Your Mac will now show you a list of all the media of this type you have. There will be an iCloud download icon next to each one and if you click on it, you're done.

For this movie or show or something else.

There is no bulk download and we can not find any way to automate the process. Just click on the download icon repeatedly.

Consolidation

Once you have downloaded all your previous purchases, the consolidation means that they are all in the same place. This means that whatever you or iTunes have ever done with one of your media, you fix it now.

Get iTunes to organize all your media in one place

Get iTunes to organize all your media in one place

It is possible, for example, to have support listed in your iTunes library but residing physically elsewhere. You should know if you have already figured out how to do that or if you have such media, but we 're talking about using iTunes for fifteen years, no one remembers that.

However, if you do not check it, you may be able to restore an iTunes backup and discover that these other files have not been copied.

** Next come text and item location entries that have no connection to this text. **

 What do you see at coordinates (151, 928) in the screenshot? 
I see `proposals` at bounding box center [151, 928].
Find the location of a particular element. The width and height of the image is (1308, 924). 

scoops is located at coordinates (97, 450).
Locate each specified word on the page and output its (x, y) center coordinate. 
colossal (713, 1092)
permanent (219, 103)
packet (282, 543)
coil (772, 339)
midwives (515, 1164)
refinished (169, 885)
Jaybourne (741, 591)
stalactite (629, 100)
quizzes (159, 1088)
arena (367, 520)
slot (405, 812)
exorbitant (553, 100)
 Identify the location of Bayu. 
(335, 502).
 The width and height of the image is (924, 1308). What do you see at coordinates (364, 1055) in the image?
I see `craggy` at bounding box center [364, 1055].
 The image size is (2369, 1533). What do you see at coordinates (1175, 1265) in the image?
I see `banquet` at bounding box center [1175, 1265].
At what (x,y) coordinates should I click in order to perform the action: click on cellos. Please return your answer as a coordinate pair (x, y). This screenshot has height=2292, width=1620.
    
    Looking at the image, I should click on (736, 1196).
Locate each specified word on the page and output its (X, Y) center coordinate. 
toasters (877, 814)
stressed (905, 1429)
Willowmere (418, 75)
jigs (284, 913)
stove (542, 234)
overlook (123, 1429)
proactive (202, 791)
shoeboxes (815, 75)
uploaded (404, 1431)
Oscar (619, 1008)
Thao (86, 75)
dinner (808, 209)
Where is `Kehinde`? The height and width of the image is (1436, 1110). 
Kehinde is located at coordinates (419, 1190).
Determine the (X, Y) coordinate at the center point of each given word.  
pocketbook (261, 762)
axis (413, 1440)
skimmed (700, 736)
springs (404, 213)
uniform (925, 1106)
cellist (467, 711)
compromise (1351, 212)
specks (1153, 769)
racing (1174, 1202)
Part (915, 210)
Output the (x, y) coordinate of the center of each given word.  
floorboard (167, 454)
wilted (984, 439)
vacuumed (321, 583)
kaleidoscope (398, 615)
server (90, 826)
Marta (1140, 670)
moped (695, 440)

So in iTunes on your Mac, go to the Files menu, choose Library so what Organize the library.

Click on the marked box Consolidate files so what D & # 39; agreement.

If a media is listed in iTunes but elsewhere, it will be transferred to iTunes. What it really does is copy such a file. He places the copy in the iTunes Media folder and updates the iTunes library to indicate where it is now.

It is specifically copied, not moved. So at the end of this process you will have two copies of such a medium. You can delete the original that is outside the iTunes library, but make sure you have a backup copy of the first one.

Fortunately, backing up your iTunes library should be simple. Apple keeps everything, all your media and all the information about it in a single iTunes folder so that as long as that backup is backed up, it can be safely restored.

Already organized

If you do not have room for these duplicates on your internal drive, the default location used by iTunes, you can fix it. You can move the entire library elsewhere.

You do not just run out of storage space with this duplication and consolidation. Most of us have enough iTunes libraries to occupy a large part of our internal drive.

The average iTunes library is so big that we've already shown you how to transfer all content to an external drive. You have to tell the iTunes application where you have everything set, but once you've done that, everything is fine.
https://appleinsider.com/articles/18/03/05/how-to-free-up-your-macs-internal-storage-by-moving-yoving-itour-itunes-library-to-an-external- drive

It is conceivable that there is a tiny difference in speed between recovering data from iTunes on your Mac's internal SSD and an external hard drive, but as long as the music or video is playing, you will not notice it. .

And you have the big advantage that your most valuable storage space, the Mac's boot drive, is not occupied by hundreds of gigabytes of movies and TV channels.

If you have already taken the time to do so, you can consolidate as if your library were on the internal drive of your Mac. And then you can back it up by dragging the whole iTunes folder to another external drive.

You may have already moved your iTunes library so long ago that you do not know exactly where it is on your network. In this case, open iTunes on your Mac and choose preferences. Then click Advanced and search the section Location of the iTunes media folder. Below this will be the location of your iTunes library.

Find this folder and save it elsewhere.

This is not fast

Catalina will not delete your music by design, and will not only turn to streaming. And this is not the most exciting preparation you can do for macOS Catalina, but it's one of the most important. This is also an example of how important our media is.

We bought movies once and we expected to be able to download them whenever we needed them, but this was not possible because some obscure film rights agreements were changed.